Your task: In the cryptocurrency passage below, rewrite the part that opens with the words containing "Unlike fiat currencies, Bitcoin" and closes with "in mainstream markets.", putting "Lawmakers" in place of "Regulators".

Document section:
+ + + +

Since Bitcoin's success, many other cryptocurrencies have emerged, some providing a revised solution to the digital cash system Bitcoin created, while others have brought innovation to the crypto space.

The Ethereum blockchain, as an example, provides the industry with a platform on which developers can create decentralized apps (dapps) merging the app concept with the decentralized nature of blockchain technology.

Cryptocurrency vs traditional currencies

Traditional currencies, also known as fiat currencies, are operated by government institutions while cryptocurrencies are maintained through a network of computers following a specific protocol. While a Federal Reserve typically sits behind a fiat currency, the key players in a cryptocurrency's existence typically involve:

  • Core developers, responsible for updating a network's protocol
  • Miners, responsible for validating and executing transactions
  • Users, the people using the cryptocurrency
  • Exchanges and trading platforms, facilitating the trade of these cryptocurrencies.

While governments have free control over printing new money, most cryptocurrencies are created with a hard cap. For instance, Bitcoin was designed with a maximum limit of 21 million coins, meaning that there will only ever be that number in existence. Not all cryptocurrencies have this hard cap though, Ethereum has an infinite supply due to the nature of the platform and the cryptocurrency.

Unlike fiat currencies, Bitcoin and many other cryptocurrencies were designed to be deflationary, with the necessary factors in place to ensure that the value of the currency increases over time (based on simple supply-demand economics).

Another pressing difference between cryptocurrencies and fiat currencies is that cryptocurrencies are still undergoing regulatory processes. While they are not illegal to trade (in most countries), they are not yet considered to be legal tenders (again, in most countries). Regulators around the world are working on a legal framework in which cryptocurrencies can operate in mainstream markets.

How do cryptocurrencies work?

Now that we've covered the basics on what is cryptocurrency, let's take a look at how these digital currencies actually function. First and foremost, through the use of blockchain technology. While not all cryptocurrencies use this technology, most do and we will use it as an example (as the concept is roughly the same).

+ + + +

Recorded data:
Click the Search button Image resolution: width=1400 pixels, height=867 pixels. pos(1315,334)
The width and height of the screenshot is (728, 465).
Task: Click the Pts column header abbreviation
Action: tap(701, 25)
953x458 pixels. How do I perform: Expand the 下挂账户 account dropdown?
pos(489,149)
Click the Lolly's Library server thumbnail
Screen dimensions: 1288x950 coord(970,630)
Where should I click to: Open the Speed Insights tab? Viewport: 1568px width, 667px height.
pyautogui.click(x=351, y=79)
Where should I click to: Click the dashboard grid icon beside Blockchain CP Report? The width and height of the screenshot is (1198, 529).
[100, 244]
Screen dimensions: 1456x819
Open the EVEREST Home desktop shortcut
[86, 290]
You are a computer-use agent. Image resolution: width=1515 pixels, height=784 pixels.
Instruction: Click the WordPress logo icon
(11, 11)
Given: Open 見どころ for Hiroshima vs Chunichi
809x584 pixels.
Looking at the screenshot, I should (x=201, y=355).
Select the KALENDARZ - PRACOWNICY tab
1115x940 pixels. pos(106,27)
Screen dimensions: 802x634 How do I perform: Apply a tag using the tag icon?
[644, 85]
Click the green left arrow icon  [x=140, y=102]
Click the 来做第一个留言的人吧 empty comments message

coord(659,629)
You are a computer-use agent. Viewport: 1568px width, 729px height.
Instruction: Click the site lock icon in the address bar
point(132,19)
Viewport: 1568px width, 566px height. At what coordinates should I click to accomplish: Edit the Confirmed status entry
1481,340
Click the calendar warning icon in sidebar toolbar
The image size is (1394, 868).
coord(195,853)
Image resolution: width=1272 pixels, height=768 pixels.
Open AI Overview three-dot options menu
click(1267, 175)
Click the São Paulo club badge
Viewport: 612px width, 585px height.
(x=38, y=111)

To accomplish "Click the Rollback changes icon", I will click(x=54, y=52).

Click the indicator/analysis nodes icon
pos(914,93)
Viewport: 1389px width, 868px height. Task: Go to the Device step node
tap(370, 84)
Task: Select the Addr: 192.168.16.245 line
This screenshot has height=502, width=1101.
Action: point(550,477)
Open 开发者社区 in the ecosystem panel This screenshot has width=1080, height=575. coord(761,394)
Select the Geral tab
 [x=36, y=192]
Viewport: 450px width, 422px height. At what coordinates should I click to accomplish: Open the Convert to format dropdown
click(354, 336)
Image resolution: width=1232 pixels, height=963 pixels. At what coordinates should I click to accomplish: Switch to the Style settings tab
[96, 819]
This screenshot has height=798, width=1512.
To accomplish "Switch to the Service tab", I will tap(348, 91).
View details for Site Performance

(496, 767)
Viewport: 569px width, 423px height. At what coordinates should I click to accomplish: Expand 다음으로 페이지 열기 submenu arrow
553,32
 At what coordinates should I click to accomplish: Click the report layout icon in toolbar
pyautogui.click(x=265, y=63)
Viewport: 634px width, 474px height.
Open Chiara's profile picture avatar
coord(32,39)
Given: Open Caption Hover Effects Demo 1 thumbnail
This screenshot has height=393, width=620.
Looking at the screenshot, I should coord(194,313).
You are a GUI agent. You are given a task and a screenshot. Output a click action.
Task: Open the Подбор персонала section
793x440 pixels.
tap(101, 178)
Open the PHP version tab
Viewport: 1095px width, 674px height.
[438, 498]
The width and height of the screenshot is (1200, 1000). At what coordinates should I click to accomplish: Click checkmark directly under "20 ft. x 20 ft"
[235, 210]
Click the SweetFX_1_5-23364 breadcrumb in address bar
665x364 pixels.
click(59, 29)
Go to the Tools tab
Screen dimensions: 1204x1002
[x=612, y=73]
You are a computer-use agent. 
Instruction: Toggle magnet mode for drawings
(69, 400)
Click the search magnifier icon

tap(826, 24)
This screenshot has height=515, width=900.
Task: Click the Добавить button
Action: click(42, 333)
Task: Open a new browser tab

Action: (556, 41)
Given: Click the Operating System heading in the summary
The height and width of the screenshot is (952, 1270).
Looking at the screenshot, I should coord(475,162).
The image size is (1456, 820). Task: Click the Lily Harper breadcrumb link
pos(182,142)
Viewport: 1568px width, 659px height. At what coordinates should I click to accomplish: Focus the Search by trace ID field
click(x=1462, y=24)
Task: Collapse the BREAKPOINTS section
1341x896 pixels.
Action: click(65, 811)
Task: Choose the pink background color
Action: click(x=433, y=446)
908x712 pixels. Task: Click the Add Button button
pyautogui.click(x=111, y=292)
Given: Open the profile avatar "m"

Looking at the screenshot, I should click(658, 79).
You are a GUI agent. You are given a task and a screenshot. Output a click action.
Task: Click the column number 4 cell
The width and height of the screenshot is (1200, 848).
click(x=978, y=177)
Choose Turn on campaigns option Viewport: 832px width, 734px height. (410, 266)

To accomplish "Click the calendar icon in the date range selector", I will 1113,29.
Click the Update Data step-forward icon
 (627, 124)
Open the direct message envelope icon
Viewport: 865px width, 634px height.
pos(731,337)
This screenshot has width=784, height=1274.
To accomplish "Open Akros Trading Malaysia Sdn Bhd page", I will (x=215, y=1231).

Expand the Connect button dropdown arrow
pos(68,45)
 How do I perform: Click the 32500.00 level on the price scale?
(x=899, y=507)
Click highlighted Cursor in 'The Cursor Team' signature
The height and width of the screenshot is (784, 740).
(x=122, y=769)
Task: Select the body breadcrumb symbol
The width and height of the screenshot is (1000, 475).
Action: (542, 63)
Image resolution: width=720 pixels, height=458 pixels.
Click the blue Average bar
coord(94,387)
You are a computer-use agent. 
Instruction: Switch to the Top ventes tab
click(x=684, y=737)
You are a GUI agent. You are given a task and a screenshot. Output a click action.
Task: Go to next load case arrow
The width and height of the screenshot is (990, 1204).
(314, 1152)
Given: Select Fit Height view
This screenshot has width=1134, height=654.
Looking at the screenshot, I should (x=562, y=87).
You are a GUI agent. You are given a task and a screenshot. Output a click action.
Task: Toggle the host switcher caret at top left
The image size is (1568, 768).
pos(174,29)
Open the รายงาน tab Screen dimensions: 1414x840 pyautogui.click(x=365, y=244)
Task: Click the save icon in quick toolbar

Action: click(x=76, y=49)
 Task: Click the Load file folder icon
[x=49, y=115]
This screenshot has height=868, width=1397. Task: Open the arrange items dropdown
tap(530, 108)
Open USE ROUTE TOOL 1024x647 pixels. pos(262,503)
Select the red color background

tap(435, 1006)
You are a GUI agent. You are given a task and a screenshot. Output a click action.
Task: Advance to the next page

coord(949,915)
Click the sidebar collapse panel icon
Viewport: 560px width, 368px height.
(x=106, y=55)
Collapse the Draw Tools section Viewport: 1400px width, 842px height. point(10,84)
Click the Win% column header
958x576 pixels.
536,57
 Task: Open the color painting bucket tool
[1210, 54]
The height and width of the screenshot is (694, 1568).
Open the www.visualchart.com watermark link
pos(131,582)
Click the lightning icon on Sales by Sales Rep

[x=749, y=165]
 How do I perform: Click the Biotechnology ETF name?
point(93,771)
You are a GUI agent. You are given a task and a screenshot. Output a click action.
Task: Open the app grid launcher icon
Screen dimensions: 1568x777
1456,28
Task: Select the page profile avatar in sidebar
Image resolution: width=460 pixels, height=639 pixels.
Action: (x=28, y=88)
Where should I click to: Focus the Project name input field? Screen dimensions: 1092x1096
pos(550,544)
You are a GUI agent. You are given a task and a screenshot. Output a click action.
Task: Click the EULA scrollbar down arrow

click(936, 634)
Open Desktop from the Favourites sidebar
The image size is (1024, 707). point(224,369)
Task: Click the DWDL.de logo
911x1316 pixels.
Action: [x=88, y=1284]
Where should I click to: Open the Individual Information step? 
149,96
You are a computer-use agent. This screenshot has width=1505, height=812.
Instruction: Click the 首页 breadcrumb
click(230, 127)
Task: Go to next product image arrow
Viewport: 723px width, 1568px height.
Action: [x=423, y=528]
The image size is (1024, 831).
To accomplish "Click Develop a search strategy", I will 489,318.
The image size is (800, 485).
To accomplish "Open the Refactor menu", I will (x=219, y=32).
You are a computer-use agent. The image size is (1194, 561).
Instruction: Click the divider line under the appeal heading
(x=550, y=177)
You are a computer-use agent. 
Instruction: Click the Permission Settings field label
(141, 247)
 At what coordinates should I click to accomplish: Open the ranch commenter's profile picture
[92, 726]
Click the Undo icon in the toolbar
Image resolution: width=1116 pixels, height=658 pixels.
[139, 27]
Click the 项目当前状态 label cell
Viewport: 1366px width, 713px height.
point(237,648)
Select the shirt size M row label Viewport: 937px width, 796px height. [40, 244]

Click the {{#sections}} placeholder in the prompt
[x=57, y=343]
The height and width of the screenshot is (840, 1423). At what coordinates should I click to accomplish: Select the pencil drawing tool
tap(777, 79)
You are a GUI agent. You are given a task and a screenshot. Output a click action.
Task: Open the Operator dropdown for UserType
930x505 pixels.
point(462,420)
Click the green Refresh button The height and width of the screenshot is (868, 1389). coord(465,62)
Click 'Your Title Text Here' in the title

+ + + +

Exercise response:
Unlike fiat currencies, Bitcoin and many other cryptocurrencies were designed to be deflationary, with the necessary factors in place to ensure that the value of the currency increases over time (based on simple supply-demand economics).

Another pressing difference between cryptocurrencies and fiat currencies is that cryptocurrencies are still undergoing regulatory processes. While they are not illegal to trade (in most countries), they are not yet considered to be legal tenders (again, in most countries). Lawmakers around the world are working on a legal framework in which cryptocurrencies can operate in mainstream markets.